Special Education Referral
This process begins with a referral stating that it is believed the student has a disability and the reasons this assumption is being made. Referrals can be made to determine eligibility for either Special Education or Section 504. (If the student has a disability requiring accommodations that can be met in the general education setting, typically a Section 504 referral is made).
Students who are suspected to have a disability requiring special education must be evaluated by an IEP Team to determine if they have a disability and if they are eligible to receive special education services. Students are eligible to receive services starting from age 3 through the end of the school year that they turn 21 (See the DPI Guide to Special Education Forms - Notice of Ending of Services Due to Age).
MMSD ensures that students who have a disability and move into MMSD or between schools in MMSD have no interruption in special education services. Parents/guardians moving into MMSD may inform the principal, psych or the student's teacher in their school building about their child's special education needs. A team will be assembled and services will be approximated as closely as possible to the current IEP while it is being reviewed for adoption, or a new one is being developed. If the Evaluation meets WI criteria and the IEP can be carried out as written in our schools, MMSD can adopt the previous district's Evaluation and IEP. If the evaluation does not meet WI criteria, a new evaluation will be conducted, followed by a new IEP.
An LEA can offer parents a new notice of placement without a meeting if the students new school building is the building s/he would otherwise attend if not disabled AND the student's IEP can be implemented as written in the new school building. MMSD must notify the parents of its decision to implement the current IEP in the new school building by providing the parent a copy of the IEP along with the new notice of placement.
Evaluation and Eligibility Criteria
Evaluation is an essential beginning step in the special education process for a child with a disability. Before a child can receive special education and related services for the first time, a full and individual initial evaluation of the child must be conducted to see if the child has a disability and is eligible for special education.
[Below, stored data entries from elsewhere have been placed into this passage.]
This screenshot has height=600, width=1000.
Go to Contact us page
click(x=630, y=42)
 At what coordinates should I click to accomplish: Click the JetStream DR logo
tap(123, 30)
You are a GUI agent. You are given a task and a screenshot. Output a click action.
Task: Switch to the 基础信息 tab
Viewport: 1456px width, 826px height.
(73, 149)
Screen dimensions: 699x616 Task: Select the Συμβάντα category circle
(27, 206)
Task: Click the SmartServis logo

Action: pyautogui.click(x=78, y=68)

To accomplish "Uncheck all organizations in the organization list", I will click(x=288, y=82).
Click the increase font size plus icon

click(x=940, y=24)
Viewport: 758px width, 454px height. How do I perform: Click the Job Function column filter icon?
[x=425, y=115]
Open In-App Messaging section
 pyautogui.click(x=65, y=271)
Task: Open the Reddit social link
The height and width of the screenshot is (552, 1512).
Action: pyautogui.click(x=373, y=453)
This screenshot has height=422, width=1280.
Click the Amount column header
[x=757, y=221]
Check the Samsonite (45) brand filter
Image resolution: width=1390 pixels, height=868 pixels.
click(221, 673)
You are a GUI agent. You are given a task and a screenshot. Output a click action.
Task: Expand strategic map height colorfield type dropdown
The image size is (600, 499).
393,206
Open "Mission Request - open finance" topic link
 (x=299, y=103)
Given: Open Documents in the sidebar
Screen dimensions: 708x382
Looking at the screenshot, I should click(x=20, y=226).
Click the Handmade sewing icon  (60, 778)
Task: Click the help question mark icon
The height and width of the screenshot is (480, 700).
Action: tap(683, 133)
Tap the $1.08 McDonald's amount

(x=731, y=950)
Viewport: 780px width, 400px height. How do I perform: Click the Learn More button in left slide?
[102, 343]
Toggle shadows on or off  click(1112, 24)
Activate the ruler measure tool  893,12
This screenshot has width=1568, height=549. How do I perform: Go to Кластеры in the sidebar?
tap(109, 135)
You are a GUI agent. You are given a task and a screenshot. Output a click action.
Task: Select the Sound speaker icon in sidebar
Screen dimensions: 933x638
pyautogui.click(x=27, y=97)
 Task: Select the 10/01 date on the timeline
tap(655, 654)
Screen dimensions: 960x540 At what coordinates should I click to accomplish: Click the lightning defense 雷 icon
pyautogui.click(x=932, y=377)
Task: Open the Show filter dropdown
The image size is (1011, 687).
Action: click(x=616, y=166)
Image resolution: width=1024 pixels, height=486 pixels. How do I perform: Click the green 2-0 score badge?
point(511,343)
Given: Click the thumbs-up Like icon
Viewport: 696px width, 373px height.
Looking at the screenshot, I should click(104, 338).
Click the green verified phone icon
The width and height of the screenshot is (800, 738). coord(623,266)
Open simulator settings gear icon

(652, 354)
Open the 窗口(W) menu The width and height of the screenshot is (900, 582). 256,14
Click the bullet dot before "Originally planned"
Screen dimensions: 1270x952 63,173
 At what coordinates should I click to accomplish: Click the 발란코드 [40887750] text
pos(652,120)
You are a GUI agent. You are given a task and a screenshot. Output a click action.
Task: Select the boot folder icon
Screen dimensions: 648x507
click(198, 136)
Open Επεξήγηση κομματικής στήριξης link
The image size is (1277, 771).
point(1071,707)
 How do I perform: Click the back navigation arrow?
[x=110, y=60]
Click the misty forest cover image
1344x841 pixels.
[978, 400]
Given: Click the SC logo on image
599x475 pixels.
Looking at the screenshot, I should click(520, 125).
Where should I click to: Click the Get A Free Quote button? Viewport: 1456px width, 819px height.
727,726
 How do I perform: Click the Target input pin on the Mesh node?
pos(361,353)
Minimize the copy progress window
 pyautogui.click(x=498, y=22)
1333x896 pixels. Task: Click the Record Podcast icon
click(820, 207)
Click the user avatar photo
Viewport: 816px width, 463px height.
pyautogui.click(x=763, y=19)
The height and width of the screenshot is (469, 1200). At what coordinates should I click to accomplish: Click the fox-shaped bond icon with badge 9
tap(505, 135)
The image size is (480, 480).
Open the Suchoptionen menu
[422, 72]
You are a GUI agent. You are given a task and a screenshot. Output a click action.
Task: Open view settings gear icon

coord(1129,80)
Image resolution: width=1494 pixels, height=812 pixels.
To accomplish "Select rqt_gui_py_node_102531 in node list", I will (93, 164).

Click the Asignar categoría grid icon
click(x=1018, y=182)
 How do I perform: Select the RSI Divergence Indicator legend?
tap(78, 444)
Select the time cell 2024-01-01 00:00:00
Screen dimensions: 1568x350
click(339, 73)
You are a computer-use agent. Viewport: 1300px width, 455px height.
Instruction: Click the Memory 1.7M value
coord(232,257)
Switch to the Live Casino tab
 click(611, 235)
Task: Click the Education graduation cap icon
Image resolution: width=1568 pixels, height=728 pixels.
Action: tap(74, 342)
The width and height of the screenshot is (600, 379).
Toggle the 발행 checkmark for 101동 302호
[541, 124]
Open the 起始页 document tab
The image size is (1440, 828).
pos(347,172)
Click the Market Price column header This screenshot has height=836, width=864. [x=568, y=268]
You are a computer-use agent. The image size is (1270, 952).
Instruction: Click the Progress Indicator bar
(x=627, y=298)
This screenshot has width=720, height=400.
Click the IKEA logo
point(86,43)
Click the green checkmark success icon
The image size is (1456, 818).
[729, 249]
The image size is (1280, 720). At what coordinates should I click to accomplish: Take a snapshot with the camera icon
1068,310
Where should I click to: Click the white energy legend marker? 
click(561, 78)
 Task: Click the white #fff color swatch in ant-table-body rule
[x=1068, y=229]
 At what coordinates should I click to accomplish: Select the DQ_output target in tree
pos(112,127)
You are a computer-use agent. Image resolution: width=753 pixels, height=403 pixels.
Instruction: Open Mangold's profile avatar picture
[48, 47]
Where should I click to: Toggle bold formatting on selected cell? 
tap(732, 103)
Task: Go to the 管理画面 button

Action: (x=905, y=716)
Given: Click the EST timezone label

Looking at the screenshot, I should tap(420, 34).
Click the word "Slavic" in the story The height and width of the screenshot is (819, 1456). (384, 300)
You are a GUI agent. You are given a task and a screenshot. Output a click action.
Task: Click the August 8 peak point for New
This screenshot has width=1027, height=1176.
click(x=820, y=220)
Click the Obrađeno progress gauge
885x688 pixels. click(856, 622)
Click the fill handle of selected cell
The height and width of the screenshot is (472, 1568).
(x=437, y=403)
Parents must be informed through the Notice of Referral before this evaluation may be conducted. The evaluation process is guided by requirements in our nation’s special education law, the Individuals with Disabilities Education Act (IDEA), and state eligibility criteria. The Center for Parent Information and Resources is a useful site to help guide parents through the process. The Special Education Rights for Parents and Children - Procedural Safeguards Notice also provides more information on parent's rights throughout the process.
Reevaluations occur no less than every three years. One intention is to reexamine the student's disability areas to ensure we are identifying disabilities accurately and providing services accordingly. Every evaluation is a comprehensive evaluation, so if a new disability area is being considered, the existing disability areas must also be addressed.
- Notify the parent of the intention to evaluate. IE-1 or RE-1 Notice of .... Initial Evaluation or Reevaluation
The Individual Education Plan (IEP) documents how the student will be served in special education. The IEP is designed annually by an IEP team, yet can be adjusted at any point during the school year via the review/revise process. An IEP is designed to explain how the student's disability affects his or her learning, state the student's present level of academic and functional performance, identify annual goals for improving the present level of performance, and describe the services that the student needs in order to achieve the stated goals. Language support and interpretation is available for families whose native language is other than English. See a guide to the contents of an IEP from the Center for Parent Information and Resources.